On Monday evening, when Jack Dee is on stage at Edinburgh Playhouse, his latest television outing will be broadcast on Sky Atlantic.

Don't Sit In The Front Row is hosted by the man Jeremy Hardy memorably described as "a little ray of sleet", and attempts to combine improvised comedy with audience competition, the contestants being the folk who have done exactly what the title prohibits.

The comics must use the lives of the audience members as the raw material for their gag-smithery, but only Dee knows about them in advance. The winner is the audience member who proves to be the richest source of material.

Sky are trailing the series, whose contributors will include Frank Skinner, Sue Perkins, Dave Gorman and Phil Jupitus, as "a refreshing new format", but some may detect a passing resemblance to the vintage panel show What's My Line?

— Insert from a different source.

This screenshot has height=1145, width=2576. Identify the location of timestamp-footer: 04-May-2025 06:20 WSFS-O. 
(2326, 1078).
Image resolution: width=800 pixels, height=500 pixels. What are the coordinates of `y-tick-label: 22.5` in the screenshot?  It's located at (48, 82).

"It was terrific fun to make" says Dee, with an enthusiasm that belies his stage persona. "It's an improv show that is trying to capture the essence of interaction with the people in audience." He adds that female comedians have proved particularly adept to its demands.

It's understandable that Dee is in the chair. Interacting with the audience is not his style of stand-up, while he has proved himself a particularly adept chairman on BBC Radio 4's I'm Sorry I Haven't A Clue, filling the substantial shoes of the late, much-loved Humphrey Lyttleton.

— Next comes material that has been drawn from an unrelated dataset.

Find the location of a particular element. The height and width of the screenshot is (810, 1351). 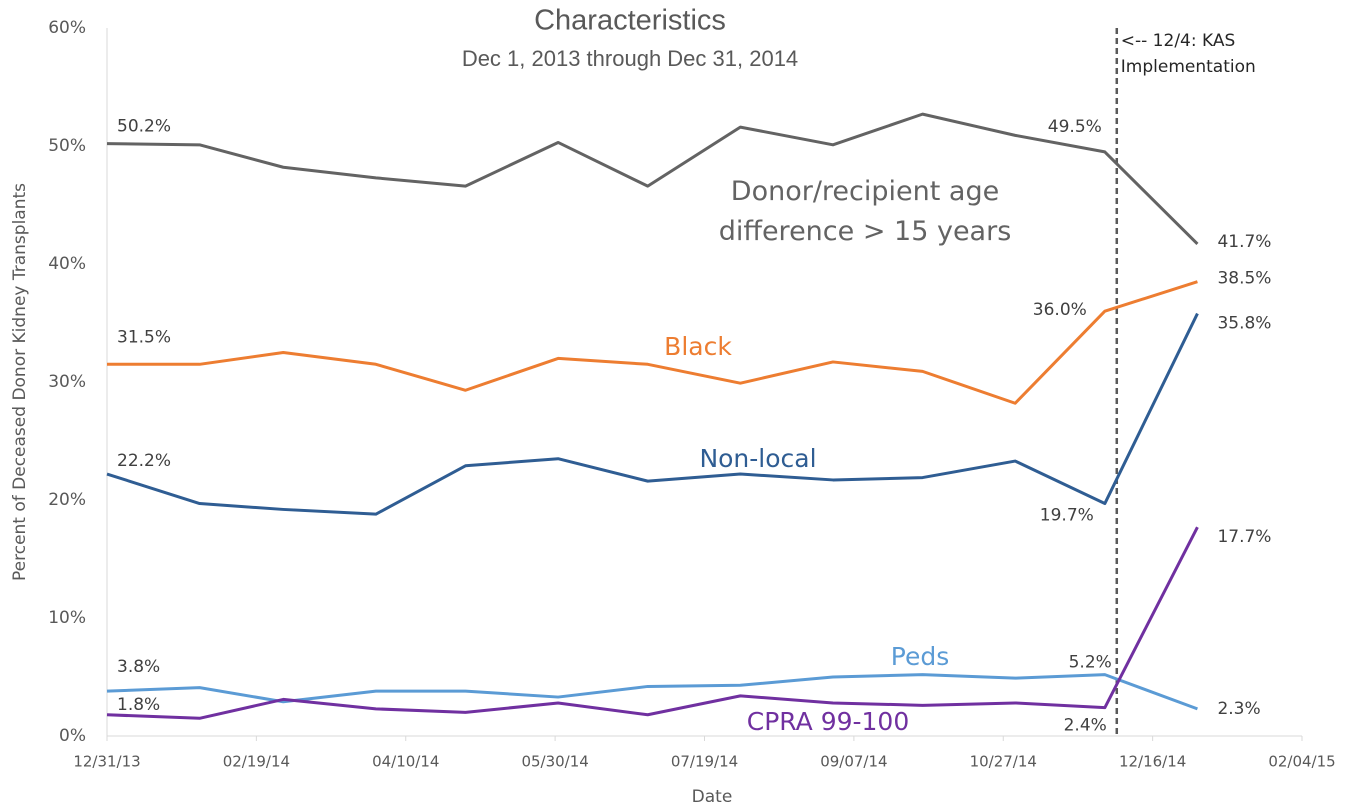

y-tick-label: 50% is located at coordinates (67, 146).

Much of that show is written for him, but Dee has put his stamp on it with his own inspired touches, notably a merciless impersonation of Nicholas Parsons in the show's parody of that other Home Service stalwart, Just a Minute.

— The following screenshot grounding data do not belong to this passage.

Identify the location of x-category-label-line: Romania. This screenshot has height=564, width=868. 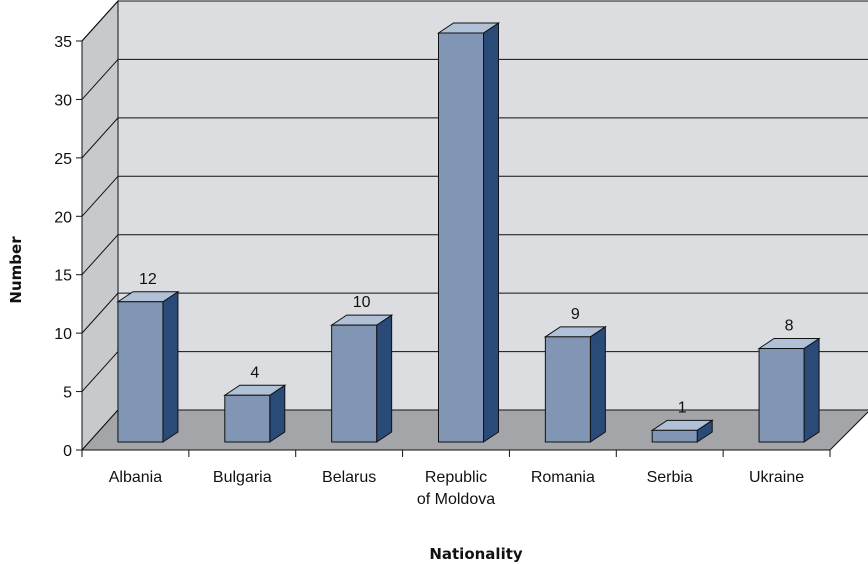
(563, 478).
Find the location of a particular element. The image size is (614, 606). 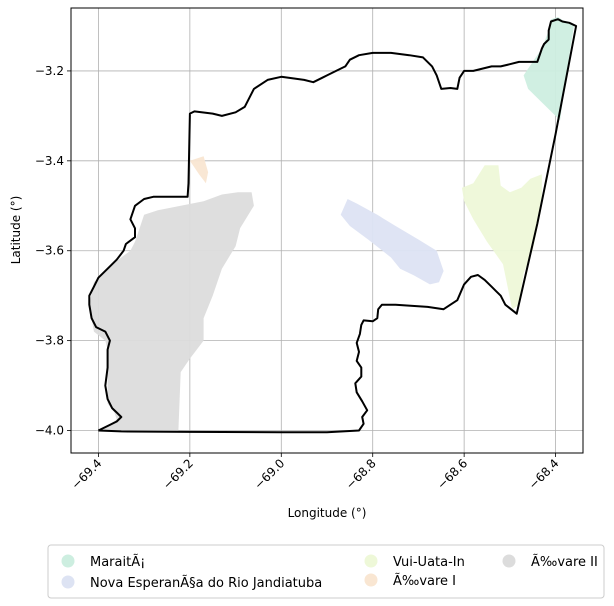

y-axis-label: Latitude (°) is located at coordinates (16, 230).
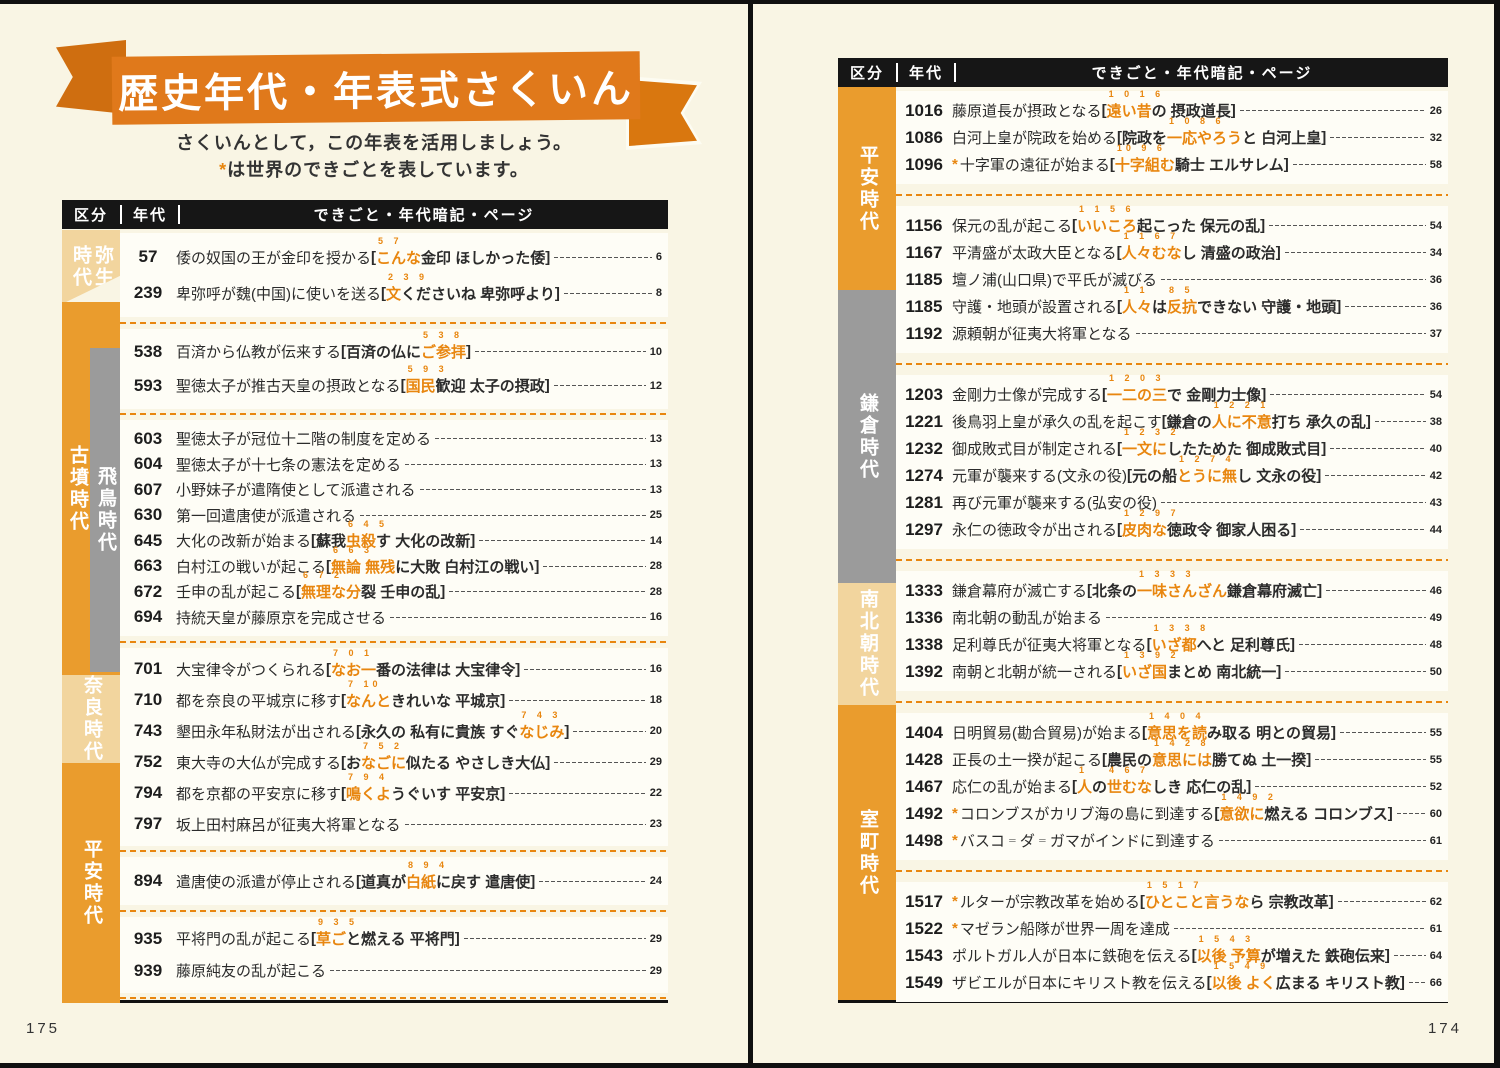  I want to click on mnemonic-text: に戻す 遣唐使, so click(484, 882).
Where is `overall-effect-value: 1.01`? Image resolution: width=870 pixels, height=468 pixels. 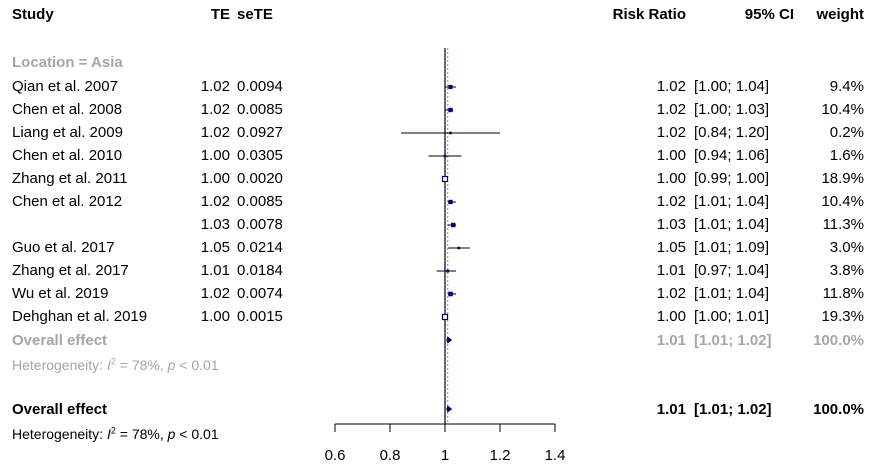
overall-effect-value: 1.01 is located at coordinates (671, 410).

"I worked with him just the other day," says Dee, "and I've been given licence to continue."

For many, however, the big Jack Dee news is his return to stand-up for the first time in six years, on an epic tour that was in Glasgow a month ago and carries on until the second week of December.

The show, he says, just keeps expanding "once the ball is rolling", so he has a range of material from which to draw once he has a sense of what a particular night's audience enjoys.

"The key is to be a good editor of what you do, but now I can trust my instincts more. I try to keep it topical and include local stuff, because that keeps it alive for me.

"Comedy has a purpose in that it allows us to lay our fears by making some things ridiculous, but I'm there to entertain, not to shock or get people to stroke their chins."

Jack Dee is at Edinburgh Playhouse on Monday. Don't Sit In The Front Row is on Sky Atlantic at 9pm that night.